Fenomena kenaikan harga-harga  ini dan atau kebiasaan anak negeri ini tersebut, sepertinya sulit untuk dirubah/dihentikan, namun  setidaknya ada beberapa langkah yang dapat dilakukan dalam menekan harga-harga agar tidak naik secara signifikan atau tidak melambung tinggi. Sebenarnya sah-sah saja harga itu naik, namun tidak dalam koridor memberatkan konsumen.
Pertama. Sedapat mungkin kita selaku konsumen harus menahan diri, dorongan psikologis dalam berbelanja tersebut harus di rem, utamakan berbelanja atas dasar pertimbangan ekonomi. Secara sederhana dapat dikatakan, idealnya apabila kita mempunyai pendapatan, baru kita dapat berbelanja, apabila ada kenaikan pendapatan, konsumen baru dapat meningkatkan jumlah permintaan  atau baru dapat berbelanja lebih banyak.
Namun, kenyataannya kita berbelanja dipengaruhi/didorong oleh faktor psikologis, beli ini beli itu, walaupun kita tidak memiliki uang yang cukup. Sehingga, untuk memenuhi dorongan berbelanja tersebut kita lakukan dengan jalan menjual aset atau barang berharga yang kita miliki atau dengan jalan menghutang terlebih dahulu, atau cash bon di kantor.

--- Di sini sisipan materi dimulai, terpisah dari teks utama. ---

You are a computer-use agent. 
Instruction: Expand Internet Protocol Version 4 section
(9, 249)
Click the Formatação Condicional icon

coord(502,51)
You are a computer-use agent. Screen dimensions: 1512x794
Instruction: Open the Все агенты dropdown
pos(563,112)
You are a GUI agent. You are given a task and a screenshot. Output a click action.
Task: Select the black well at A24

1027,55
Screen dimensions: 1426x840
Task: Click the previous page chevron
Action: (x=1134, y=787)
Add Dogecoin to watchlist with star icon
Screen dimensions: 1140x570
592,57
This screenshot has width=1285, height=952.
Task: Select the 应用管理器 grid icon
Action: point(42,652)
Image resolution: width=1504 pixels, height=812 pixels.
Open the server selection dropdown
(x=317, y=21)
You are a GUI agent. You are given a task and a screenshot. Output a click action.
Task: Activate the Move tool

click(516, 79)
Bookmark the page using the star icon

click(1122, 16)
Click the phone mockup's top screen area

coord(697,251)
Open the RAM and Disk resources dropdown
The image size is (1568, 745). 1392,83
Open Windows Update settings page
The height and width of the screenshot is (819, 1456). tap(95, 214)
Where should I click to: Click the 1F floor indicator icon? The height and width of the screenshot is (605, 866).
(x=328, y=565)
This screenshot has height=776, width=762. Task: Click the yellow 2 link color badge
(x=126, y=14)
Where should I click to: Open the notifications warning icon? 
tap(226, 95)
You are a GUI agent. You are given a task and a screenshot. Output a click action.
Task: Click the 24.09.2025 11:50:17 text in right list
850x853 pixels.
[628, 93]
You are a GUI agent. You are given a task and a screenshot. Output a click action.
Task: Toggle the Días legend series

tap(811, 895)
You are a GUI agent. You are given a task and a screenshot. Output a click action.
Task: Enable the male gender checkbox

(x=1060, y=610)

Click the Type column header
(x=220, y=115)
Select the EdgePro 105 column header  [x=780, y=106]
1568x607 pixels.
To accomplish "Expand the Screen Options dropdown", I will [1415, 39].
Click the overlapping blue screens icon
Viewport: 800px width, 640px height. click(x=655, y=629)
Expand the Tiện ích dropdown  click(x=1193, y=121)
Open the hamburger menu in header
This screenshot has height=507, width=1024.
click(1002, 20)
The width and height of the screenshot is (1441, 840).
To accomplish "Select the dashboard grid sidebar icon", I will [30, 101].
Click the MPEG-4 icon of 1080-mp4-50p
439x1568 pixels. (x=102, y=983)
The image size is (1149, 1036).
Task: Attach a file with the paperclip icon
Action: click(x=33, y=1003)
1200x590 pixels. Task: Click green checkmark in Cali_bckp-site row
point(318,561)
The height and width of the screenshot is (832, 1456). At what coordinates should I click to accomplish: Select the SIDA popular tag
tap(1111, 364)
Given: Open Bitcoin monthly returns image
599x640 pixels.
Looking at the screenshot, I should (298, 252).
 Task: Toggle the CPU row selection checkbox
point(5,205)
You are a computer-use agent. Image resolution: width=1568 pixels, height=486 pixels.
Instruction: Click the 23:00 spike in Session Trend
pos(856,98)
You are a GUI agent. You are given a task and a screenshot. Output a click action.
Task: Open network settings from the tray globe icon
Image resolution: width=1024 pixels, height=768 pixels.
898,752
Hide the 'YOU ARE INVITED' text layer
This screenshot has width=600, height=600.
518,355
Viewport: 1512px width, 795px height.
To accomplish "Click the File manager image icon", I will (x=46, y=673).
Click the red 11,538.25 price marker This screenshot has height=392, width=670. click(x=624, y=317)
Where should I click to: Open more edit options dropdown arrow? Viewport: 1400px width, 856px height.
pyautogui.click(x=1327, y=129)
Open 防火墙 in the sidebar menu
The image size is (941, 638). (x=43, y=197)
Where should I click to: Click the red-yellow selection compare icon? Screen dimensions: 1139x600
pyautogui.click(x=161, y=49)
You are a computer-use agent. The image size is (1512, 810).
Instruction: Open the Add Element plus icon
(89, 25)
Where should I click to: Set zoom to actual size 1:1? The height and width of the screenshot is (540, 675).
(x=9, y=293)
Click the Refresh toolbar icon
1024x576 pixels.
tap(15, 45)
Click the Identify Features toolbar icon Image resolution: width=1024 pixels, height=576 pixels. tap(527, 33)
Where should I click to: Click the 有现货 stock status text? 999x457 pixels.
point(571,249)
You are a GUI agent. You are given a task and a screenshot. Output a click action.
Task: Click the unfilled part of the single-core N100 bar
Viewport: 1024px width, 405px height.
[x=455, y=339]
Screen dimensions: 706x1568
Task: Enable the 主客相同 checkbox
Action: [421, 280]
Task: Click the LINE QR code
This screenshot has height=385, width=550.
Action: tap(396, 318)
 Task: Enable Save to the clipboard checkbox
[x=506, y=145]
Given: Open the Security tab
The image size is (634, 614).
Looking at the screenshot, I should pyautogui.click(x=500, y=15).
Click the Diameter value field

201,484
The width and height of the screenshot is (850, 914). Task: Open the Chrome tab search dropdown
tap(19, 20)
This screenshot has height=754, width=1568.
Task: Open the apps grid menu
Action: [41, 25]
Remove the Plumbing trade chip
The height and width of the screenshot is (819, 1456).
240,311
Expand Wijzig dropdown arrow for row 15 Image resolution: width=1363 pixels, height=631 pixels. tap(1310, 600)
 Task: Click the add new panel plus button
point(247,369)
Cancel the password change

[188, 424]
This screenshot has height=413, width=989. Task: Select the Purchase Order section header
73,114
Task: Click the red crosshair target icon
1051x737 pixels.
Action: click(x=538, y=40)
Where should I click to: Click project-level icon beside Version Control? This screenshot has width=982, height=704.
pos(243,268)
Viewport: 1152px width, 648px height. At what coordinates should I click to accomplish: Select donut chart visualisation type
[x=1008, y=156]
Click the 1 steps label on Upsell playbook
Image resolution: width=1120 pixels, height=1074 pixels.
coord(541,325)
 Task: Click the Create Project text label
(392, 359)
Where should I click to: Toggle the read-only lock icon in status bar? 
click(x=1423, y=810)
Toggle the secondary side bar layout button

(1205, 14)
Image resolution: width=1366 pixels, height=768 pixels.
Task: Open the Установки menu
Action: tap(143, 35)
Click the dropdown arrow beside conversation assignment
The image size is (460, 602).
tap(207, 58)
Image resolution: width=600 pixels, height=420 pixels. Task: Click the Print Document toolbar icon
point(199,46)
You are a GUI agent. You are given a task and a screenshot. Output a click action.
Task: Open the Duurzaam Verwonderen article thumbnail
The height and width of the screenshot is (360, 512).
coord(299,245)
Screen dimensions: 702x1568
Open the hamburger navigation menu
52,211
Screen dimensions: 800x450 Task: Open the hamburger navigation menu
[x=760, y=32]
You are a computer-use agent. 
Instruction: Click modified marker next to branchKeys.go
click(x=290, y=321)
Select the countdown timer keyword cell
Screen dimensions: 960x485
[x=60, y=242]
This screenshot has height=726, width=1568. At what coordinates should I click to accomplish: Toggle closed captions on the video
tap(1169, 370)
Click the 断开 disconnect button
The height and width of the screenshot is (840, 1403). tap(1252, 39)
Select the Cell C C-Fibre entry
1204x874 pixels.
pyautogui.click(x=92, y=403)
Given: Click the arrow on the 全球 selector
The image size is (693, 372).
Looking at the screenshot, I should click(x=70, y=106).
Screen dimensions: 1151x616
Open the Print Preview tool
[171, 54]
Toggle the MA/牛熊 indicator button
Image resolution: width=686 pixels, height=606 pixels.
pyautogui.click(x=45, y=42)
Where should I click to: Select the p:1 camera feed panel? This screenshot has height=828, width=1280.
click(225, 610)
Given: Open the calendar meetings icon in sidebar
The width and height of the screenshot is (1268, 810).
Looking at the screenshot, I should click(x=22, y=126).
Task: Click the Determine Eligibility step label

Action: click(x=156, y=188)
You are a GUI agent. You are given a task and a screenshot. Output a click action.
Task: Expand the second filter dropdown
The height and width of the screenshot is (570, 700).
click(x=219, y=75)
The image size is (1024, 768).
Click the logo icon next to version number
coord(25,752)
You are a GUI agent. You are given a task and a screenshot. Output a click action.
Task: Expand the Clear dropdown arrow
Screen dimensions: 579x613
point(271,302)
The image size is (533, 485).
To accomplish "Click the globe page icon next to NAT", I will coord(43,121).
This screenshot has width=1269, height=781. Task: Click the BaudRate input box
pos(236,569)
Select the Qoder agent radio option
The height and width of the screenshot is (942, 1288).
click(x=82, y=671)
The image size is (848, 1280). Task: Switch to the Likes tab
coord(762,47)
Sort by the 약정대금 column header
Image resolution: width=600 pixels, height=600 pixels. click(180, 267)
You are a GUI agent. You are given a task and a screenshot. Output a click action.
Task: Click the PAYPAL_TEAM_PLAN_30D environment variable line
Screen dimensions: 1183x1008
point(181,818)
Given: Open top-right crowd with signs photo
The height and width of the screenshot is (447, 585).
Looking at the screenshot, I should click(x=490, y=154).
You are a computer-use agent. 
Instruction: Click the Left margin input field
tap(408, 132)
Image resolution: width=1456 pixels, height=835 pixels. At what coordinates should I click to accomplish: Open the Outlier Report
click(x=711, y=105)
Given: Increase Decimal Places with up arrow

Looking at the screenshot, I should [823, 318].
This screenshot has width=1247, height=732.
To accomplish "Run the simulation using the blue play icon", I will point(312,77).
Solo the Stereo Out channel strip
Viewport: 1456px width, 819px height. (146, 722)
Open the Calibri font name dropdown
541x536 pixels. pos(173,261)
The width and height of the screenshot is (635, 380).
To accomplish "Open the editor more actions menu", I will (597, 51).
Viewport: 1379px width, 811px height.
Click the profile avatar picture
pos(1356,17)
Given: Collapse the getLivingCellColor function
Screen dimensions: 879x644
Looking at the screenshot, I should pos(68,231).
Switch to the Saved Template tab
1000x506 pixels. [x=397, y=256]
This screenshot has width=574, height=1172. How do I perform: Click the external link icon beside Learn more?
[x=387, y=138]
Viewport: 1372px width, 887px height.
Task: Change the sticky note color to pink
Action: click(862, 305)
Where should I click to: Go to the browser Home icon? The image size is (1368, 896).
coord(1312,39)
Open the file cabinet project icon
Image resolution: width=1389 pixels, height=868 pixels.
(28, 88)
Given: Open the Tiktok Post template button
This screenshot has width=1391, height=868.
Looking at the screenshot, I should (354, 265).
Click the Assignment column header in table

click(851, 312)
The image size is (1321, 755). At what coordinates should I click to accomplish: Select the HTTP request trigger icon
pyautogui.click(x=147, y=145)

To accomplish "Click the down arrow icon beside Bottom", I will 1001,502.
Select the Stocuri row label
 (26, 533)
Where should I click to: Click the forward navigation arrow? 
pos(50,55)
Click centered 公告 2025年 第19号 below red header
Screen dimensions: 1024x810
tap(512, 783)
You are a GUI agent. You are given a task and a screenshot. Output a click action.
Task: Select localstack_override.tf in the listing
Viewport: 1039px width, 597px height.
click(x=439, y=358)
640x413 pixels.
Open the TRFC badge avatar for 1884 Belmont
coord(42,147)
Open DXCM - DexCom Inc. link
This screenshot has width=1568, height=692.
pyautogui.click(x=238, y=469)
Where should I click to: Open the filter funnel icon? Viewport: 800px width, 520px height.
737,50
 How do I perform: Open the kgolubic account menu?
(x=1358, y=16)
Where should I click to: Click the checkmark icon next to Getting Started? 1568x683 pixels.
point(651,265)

Belum lagi ada kebiasaan, suatu darah di negeri ini, jika menyambut tibanya Hari Raya Idul Fitrih, dirumah harus ada ini dan itu, misalnya ada suatu daerah jika lebaran harus tersedia daging yang banyak, dan seterusnya. Begitu juga dalam menjalankan ibadah puasa, biasanya menjelang berbuka, kita harus menyediakan makanan ini dan itu-lah, sehingga terkadang makanan tersebut tidak kita santap karena perut sudah penuh alias kenyang. Sehingga tidak heran jika dalam hitungan satu bulan  "mubazir" terus terjadi (lihat Amidi dalam kompasiana.com, 23 April 2022)
Hindari berbelanja atas pertimbangan tidak rasional (irrasional). Berbelanjalah sesuai dengan kebutuhan, ibuk-ibuk atau emak-emak yang biasanya mulai melakukan aksi borong, mulailah merubah kebiasaan dengan  berbelanja secara normal. Yakinlah pemerintah akan mengatur stok barang yang ada di pasar.
Kedua. Pemerintah sedapat mungkin meyakinkan konsumen (pasar) bahwa stok barang/jasa memang benar-benar cukup dan tersedia di pasar. Jangan pernyataan stok cukup di atas kerja saja, tetapi harus dibuktikan dilapangan (pasar) bahwa stok memang benar-benar cukup. Sedapat mungkin kita memantau jalannya mekanisme pasar agar berjalan normal dan tidak terjadi aksi "penimbunan" yang akan dilakukan oleh pelaku usaha/pedagang demi meraup keuntungan yang besar tersebut.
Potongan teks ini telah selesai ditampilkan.